Ways of showing

Dayanita Singh, File Museum, Hayward Gallery, 2013

Dayanita Singh, Museum Bhavan installed in Go Away Closer

As well as Sarah Lucas at the Whitechapel Gallery, my December exhibition catch-up included a visit to the Hayward Gallery* to see exhibitions by Ana Mendieta (of which more in a later post, I think) and Dayanita Singh. Clearly December was women’s art month in my schedule. As with Lucas at the Whitechapel, there was an overlap with things I’d seen in Venice in the Biennale.**

Dayanita Singh is best known for making books and the books are much in evidence in Go Away Closer, the Hayward Gallery show. As a way of getting art photography to a wide audience this is a strategy with much to recommend it – and it’s certainly one a lot of people are working with right now – but for me it’s no substitute for seeing a great print. And, in the case of Singh’s work, it’s another display strategy that interests me more: her portable museums, displayed here as a group as Museum Bhavan.

Dayanita Singh Hayward Gallery 2013 2

A series of complex wooden structures, each housing photographs relating to a particular topic, the museums are ways to house and display the pictures, to make connections between works and, in places, to tantalise an audience able to see some but not all of the pictures. The museums can be reconfigured according to the space and what Singh chooses to put on display in any particular location; indeed the display can be changed from day to day if Singh so chooses. The panels that make up each museum are hinged so that they can be opened out and closed, kind of like the books Singh more often works with.

Dayanita Singh - File Museum

File Museum, 2013

The Hayward Gallery installation includes elements such as the Museum of Chance, the Museum of Little Ladies and the File Museum. Containing pictures from three decades of Singh’s work, the museums offer a fascinating picture of the world, and especially Singh’s native New Delhi. I think it’s the File Museum which I find particularly intriguing, possibly because  of my own messiness and tendency to pile up things I know I need to file at some point. Ah well. Maybe one day that day will come.

The question of how to present work is an interesting one though in my view there’s a lot to be said for sticking with convention and keeping the means of presentation as unobtrusive as possible.

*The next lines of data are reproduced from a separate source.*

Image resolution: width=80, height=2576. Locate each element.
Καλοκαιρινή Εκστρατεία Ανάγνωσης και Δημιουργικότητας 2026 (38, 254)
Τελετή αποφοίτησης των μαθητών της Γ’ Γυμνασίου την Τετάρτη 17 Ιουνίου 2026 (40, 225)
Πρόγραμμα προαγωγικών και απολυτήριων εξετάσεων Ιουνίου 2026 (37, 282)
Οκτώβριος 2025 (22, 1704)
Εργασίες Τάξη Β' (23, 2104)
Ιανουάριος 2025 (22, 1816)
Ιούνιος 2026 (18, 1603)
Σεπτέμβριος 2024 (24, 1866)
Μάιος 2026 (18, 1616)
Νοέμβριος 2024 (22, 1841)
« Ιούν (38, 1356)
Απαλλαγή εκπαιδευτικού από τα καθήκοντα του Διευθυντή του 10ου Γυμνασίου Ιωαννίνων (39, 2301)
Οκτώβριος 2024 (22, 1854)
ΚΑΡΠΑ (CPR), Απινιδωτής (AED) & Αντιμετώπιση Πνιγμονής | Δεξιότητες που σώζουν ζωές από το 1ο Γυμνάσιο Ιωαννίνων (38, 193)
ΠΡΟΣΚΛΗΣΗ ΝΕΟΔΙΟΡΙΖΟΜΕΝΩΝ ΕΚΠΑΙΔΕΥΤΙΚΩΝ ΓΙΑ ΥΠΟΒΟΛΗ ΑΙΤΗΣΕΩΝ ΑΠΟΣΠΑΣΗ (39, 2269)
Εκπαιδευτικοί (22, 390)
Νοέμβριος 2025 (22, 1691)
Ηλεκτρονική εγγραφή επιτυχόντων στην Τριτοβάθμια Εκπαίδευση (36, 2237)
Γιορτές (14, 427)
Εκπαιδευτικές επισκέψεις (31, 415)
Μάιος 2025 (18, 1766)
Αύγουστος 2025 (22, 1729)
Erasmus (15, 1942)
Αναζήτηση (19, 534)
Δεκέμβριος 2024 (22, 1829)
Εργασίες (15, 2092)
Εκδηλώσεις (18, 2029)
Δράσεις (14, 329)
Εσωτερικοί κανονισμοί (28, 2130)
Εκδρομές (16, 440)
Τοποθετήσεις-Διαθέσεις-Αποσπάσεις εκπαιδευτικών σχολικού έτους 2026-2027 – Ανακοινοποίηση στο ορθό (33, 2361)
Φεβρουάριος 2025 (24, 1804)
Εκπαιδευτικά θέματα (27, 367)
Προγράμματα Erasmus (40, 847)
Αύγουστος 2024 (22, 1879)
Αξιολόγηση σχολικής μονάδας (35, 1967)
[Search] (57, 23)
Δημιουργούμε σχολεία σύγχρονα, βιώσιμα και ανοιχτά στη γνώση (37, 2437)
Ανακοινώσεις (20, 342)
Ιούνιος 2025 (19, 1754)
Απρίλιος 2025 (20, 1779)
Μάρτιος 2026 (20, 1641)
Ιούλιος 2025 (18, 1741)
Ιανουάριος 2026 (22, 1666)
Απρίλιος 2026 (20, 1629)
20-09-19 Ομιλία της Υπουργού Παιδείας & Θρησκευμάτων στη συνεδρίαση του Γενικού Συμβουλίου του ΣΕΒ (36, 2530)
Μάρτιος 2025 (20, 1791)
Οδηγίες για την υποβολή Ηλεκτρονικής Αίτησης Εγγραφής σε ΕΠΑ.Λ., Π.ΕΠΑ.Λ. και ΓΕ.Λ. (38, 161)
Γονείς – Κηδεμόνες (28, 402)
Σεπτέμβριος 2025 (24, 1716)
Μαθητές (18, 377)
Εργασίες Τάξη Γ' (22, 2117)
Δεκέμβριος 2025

In the case of Singh’s museums, it’s the means of display that dominates but the nature of the structures and the flexibility they offer means that they somehow become more than the sum of their parts. The idea of varnished wooden cases housing black and white photographs sounds dusty and rather dated; the reality is very different. Though visually they reference the past – as seems appropriate for museums – in fact the museums feel fresh and innovative.

* Actually two visits, I really should allow enough time to see everything when going to galleries.

** I’m pretty sure there are more than two dozen artists out there, it just doesn’t always seem like it.